(Saved entries)

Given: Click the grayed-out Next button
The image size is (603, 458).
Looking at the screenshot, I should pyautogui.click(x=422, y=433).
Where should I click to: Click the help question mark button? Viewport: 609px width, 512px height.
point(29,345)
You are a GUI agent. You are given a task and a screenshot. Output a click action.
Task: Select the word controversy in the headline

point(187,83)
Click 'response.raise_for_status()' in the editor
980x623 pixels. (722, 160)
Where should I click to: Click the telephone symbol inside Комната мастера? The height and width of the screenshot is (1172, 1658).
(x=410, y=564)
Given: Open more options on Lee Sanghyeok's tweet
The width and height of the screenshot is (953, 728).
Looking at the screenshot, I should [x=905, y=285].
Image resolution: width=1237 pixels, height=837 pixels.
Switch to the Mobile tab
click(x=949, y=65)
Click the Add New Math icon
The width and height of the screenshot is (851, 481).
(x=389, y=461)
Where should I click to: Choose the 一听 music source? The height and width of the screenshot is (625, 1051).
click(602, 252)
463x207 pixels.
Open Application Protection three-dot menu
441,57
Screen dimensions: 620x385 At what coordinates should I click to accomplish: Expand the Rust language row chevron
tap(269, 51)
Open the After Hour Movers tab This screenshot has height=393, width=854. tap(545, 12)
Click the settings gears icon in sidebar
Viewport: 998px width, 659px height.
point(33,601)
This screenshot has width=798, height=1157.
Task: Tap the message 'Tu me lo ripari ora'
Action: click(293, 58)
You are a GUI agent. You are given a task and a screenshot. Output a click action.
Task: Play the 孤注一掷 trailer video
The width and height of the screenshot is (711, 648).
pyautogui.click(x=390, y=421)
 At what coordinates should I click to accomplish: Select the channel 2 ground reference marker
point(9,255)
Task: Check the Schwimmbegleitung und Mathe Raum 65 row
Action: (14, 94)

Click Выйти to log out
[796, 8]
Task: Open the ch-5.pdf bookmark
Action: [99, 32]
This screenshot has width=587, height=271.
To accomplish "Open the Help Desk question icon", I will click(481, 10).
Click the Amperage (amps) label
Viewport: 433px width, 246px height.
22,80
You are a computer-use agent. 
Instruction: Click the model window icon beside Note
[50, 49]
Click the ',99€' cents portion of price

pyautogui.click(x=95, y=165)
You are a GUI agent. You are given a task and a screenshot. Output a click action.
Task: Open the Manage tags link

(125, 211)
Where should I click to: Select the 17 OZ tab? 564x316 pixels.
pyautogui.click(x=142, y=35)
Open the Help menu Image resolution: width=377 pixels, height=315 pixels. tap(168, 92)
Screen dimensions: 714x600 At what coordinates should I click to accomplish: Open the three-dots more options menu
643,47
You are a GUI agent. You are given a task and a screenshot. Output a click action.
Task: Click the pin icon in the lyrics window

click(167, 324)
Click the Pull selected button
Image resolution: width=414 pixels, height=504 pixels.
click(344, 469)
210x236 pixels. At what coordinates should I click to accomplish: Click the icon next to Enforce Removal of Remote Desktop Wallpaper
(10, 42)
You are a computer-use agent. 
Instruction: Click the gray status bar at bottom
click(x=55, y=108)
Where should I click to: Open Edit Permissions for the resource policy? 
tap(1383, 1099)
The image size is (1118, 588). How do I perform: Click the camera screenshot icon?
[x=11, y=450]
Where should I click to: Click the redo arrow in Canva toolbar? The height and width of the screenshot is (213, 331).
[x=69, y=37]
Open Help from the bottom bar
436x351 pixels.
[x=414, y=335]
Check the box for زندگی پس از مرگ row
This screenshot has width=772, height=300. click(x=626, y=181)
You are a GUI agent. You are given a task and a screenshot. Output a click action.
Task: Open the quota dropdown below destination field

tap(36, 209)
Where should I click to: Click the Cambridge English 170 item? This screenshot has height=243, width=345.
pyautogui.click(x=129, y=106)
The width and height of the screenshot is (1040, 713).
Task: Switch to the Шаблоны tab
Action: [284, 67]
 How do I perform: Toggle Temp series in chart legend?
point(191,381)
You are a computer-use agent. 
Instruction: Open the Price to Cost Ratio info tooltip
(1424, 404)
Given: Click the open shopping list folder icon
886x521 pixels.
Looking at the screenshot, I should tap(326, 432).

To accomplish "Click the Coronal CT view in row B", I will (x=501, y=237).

◆ Task to complete ◆
Without leaving anything out, repeat the data exactly.

◆ Answer box ◆
Given: Click the grayed-out Next button
The image size is (603, 458).
Looking at the screenshot, I should pyautogui.click(x=422, y=433).
Where should I click to: Click the help question mark button? Viewport: 609px width, 512px height.
point(29,345)
You are a GUI agent. You are given a task and a screenshot. Output a click action.
Task: Select the word controversy in the headline

point(187,83)
Click 'response.raise_for_status()' in the editor
980x623 pixels. (722, 160)
Where should I click to: Click the telephone symbol inside Комната мастера? The height and width of the screenshot is (1172, 1658).
(x=410, y=564)
Given: Open more options on Lee Sanghyeok's tweet
The width and height of the screenshot is (953, 728).
Looking at the screenshot, I should [x=905, y=285].
Image resolution: width=1237 pixels, height=837 pixels.
Switch to the Mobile tab
click(x=949, y=65)
Click the Add New Math icon
The width and height of the screenshot is (851, 481).
(x=389, y=461)
Where should I click to: Choose the 一听 music source? The height and width of the screenshot is (625, 1051).
click(602, 252)
463x207 pixels.
Open Application Protection three-dot menu
441,57
Screen dimensions: 620x385 At what coordinates should I click to accomplish: Expand the Rust language row chevron
tap(269, 51)
Open the After Hour Movers tab This screenshot has height=393, width=854. tap(545, 12)
Click the settings gears icon in sidebar
Viewport: 998px width, 659px height.
point(33,601)
This screenshot has width=798, height=1157.
Task: Tap the message 'Tu me lo ripari ora'
Action: click(293, 58)
You are a GUI agent. You are given a task and a screenshot. Output a click action.
Task: Play the 孤注一掷 trailer video
The width and height of the screenshot is (711, 648).
pyautogui.click(x=390, y=421)
 At what coordinates should I click to accomplish: Select the channel 2 ground reference marker
point(9,255)
Task: Check the Schwimmbegleitung und Mathe Raum 65 row
Action: (14, 94)

Click Выйти to log out
[796, 8]
Task: Open the ch-5.pdf bookmark
Action: [99, 32]
This screenshot has width=587, height=271.
To accomplish "Open the Help Desk question icon", I will click(481, 10).
Click the Amperage (amps) label
Viewport: 433px width, 246px height.
22,80
You are a computer-use agent. 
Instruction: Click the model window icon beside Note
[50, 49]
Click the ',99€' cents portion of price

pyautogui.click(x=95, y=165)
You are a GUI agent. You are given a task and a screenshot. Output a click action.
Task: Open the Manage tags link

(125, 211)
Where should I click to: Select the 17 OZ tab? 564x316 pixels.
pyautogui.click(x=142, y=35)
Open the Help menu Image resolution: width=377 pixels, height=315 pixels. tap(168, 92)
Screen dimensions: 714x600 At what coordinates should I click to accomplish: Open the three-dots more options menu
643,47
You are a GUI agent. You are given a task and a screenshot. Output a click action.
Task: Click the pin icon in the lyrics window

click(167, 324)
Click the Pull selected button
Image resolution: width=414 pixels, height=504 pixels.
click(344, 469)
210x236 pixels. At what coordinates should I click to accomplish: Click the icon next to Enforce Removal of Remote Desktop Wallpaper
(10, 42)
You are a computer-use agent. 
Instruction: Click the gray status bar at bottom
click(x=55, y=108)
Where should I click to: Open Edit Permissions for the resource policy? 
tap(1383, 1099)
The image size is (1118, 588). How do I perform: Click the camera screenshot icon?
[x=11, y=450]
Where should I click to: Click the redo arrow in Canva toolbar? The height and width of the screenshot is (213, 331).
[x=69, y=37]
Open Help from the bottom bar
436x351 pixels.
[x=414, y=335]
Check the box for زندگی پس از مرگ row
This screenshot has width=772, height=300. click(x=626, y=181)
You are a GUI agent. You are given a task and a screenshot. Output a click action.
Task: Open the quota dropdown below destination field

tap(36, 209)
Where should I click to: Click the Cambridge English 170 item? This screenshot has height=243, width=345.
pyautogui.click(x=129, y=106)
The width and height of the screenshot is (1040, 713).
Task: Switch to the Шаблоны tab
Action: [284, 67]
 How do I perform: Toggle Temp series in chart legend?
point(191,381)
You are a computer-use agent. 
Instruction: Open the Price to Cost Ratio info tooltip
(1424, 404)
Given: Click the open shopping list folder icon
886x521 pixels.
Looking at the screenshot, I should tap(326, 432).

To accomplish "Click the Coronal CT view in row B", I will (x=501, y=237).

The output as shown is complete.